# All purpose seasoning....



## mrsurly (Mar 20, 2015)

I'm looking for a good, all purpose seasoning to make for a base for all my meat products. I have seen some where it is just things like salt, pepper, garlic powder and a few herbs but the videos never tell you how much of what to use. Any suggestions?

Thanks a ton


----------



## timberjet (Mar 20, 2015)

Jeff's rub is good on everything and the few bucks it costs keeps this site up and running. The BBQ sauce aint bad either. Plus you get some other recipe's now days and some other perks.


----------



## daveomak (Mar 20, 2015)

I use Montreal Steak and Old Bay for my base seasonings and Mrs. Dash blends of herbs and spices, ( which has no salt )...


----------



## sota d (Mar 20, 2015)

Recommend spending a few bucks for Jeffs recipes. Like Timberjet, I put his rub on just about everything and it's always a hit. You'll get some good recipes and it's a win-win for everyone. Happy smokin', David.


----------



## jirodriguez (Mar 20, 2015)

A great go-to combo that is quick and easy: Lowry's garlic salt and Tony Chachare's Creole Seasoning. I use the garlic salt as my "salt" and the Creole Seasoning as my "pepper". The combo works great on all types of meat.


----------

────────────────────

## What needs to be done
Copy the stretch of the seasoning thread from "# All purpose" through "use. Any suggestions?", swapping "garlic powder" for "onion powder". The records aren't needed for anything here.

## Information given

────────────────────

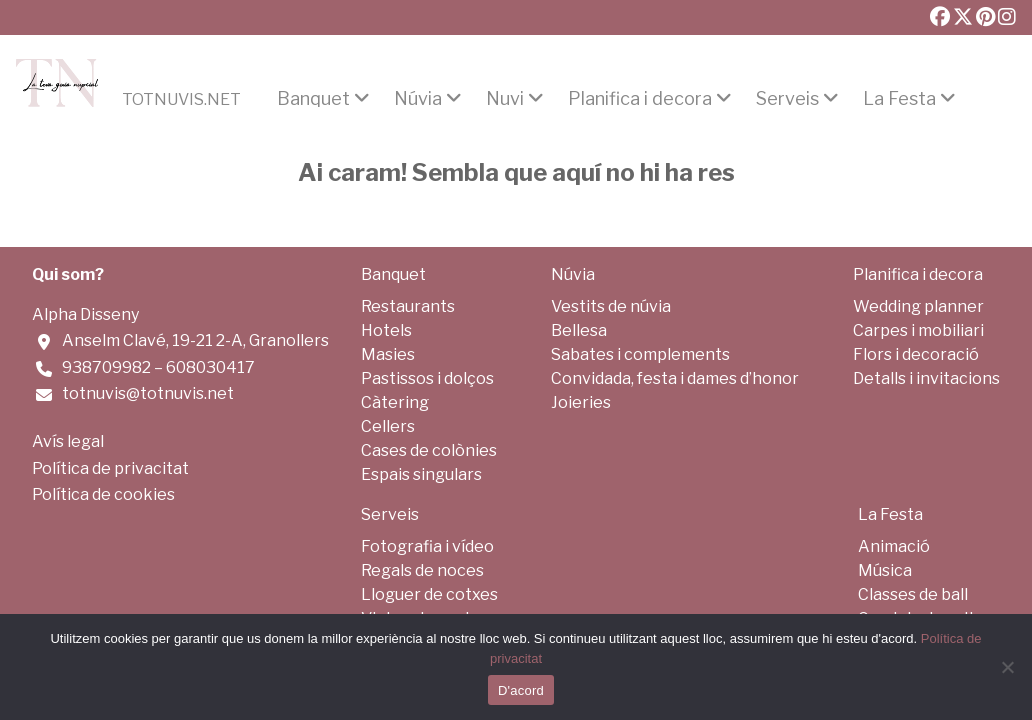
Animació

────────────────────

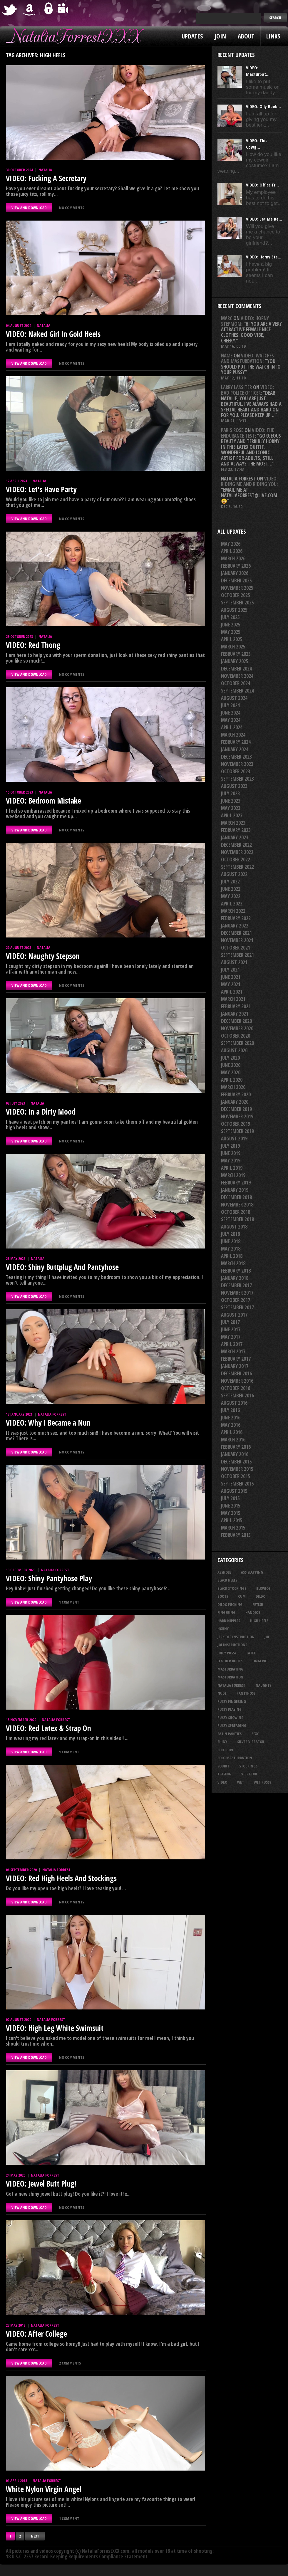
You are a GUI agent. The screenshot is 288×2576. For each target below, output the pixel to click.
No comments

────────────────────

## Final result
# All purpose seasoning....



## mrsurly (Mar 20, 2015)

I'm looking for a good, all purpose seasoning to make for a base for all my meat products. I have seen some where it is just things like salt, pepper, onion powder and a few herbs but the videos never tell you how much of what to use. Any suggestions?